*TO BE DONE:*
Write out every line of the rows below as a numbered list, omitting any blank lines.

## start RECORD SET

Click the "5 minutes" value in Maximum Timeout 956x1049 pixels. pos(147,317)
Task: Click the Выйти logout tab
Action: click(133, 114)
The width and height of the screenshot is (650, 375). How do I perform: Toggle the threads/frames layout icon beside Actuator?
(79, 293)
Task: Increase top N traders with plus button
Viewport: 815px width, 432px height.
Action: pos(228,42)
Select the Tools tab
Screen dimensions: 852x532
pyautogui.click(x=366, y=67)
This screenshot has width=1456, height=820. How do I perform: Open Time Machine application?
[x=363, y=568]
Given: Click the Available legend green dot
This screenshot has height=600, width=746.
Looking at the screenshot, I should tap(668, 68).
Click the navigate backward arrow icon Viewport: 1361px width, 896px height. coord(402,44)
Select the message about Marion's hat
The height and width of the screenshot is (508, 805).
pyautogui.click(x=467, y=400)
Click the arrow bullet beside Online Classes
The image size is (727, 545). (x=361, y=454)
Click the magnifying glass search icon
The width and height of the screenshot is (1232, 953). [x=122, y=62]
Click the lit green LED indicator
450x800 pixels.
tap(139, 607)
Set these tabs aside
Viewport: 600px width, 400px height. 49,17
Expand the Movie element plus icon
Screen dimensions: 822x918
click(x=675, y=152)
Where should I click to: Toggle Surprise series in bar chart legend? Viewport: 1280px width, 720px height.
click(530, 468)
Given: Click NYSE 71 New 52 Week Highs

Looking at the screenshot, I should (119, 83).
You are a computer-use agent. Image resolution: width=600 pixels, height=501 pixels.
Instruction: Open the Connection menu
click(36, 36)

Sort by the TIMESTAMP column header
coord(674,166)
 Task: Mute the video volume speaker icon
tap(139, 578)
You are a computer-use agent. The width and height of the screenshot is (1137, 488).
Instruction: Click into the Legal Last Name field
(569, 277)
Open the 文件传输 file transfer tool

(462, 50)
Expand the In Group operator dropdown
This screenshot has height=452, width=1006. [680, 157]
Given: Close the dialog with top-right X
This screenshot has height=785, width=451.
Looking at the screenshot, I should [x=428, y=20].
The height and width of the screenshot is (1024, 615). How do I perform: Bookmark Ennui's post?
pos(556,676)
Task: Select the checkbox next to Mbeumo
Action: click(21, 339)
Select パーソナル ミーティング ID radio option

## end RECORD SET

*OUTPUT:*
1. Click the "5 minutes" value in Maximum Timeout 956x1049 pixels. pos(147,317)
2. Task: Click the Выйти logout tab
3. Action: click(133, 114)
4. The width and height of the screenshot is (650, 375). How do I perform: Toggle the threads/frames layout icon beside Actuator?
5. (79, 293)
6. Task: Increase top N traders with plus button
7. Viewport: 815px width, 432px height.
8. Action: pos(228,42)
9. Select the Tools tab
10. Screen dimensions: 852x532
11. pyautogui.click(x=366, y=67)
12. This screenshot has width=1456, height=820. How do I perform: Open Time Machine application?
13. [x=363, y=568]
14. Given: Click the Available legend green dot
15. This screenshot has height=600, width=746.
16. Looking at the screenshot, I should tap(668, 68).
17. Click the navigate backward arrow icon Viewport: 1361px width, 896px height. coord(402,44)
18. Select the message about Marion's hat
19. The height and width of the screenshot is (508, 805).
20. pyautogui.click(x=467, y=400)
21. Click the arrow bullet beside Online Classes
22. The image size is (727, 545). (x=361, y=454)
23. Click the magnifying glass search icon
24. The width and height of the screenshot is (1232, 953). [x=122, y=62]
25. Click the lit green LED indicator
26. 450x800 pixels.
27. tap(139, 607)
28. Set these tabs aside
29. Viewport: 600px width, 400px height. 49,17
30. Expand the Movie element plus icon
31. Screen dimensions: 822x918
32. click(x=675, y=152)
33. Where should I click to: Toggle Surprise series in bar chart legend? Viewport: 1280px width, 720px height.
34. click(530, 468)
35. Given: Click NYSE 71 New 52 Week Highs
36. Looking at the screenshot, I should (119, 83).
37. You are a computer-use agent. Image resolution: width=600 pixels, height=501 pixels.
38. Instruction: Open the Connection menu
39. click(36, 36)
40. Sort by the TIMESTAMP column header
41. coord(674,166)
42.  Task: Mute the video volume speaker icon
43. tap(139, 578)
44. You are a computer-use agent. The width and height of the screenshot is (1137, 488).
45. Instruction: Click into the Legal Last Name field
46. (569, 277)
47. Open the 文件传输 file transfer tool
48. (462, 50)
49. Expand the In Group operator dropdown
50. This screenshot has height=452, width=1006. [680, 157]
51. Given: Close the dialog with top-right X
52. This screenshot has height=785, width=451.
53. Looking at the screenshot, I should [x=428, y=20].
54. The height and width of the screenshot is (1024, 615). How do I perform: Bookmark Ennui's post?
55. pos(556,676)
56. Task: Select the checkbox next to Mbeumo
57. Action: click(21, 339)
58. Select パーソナル ミーティング ID radio option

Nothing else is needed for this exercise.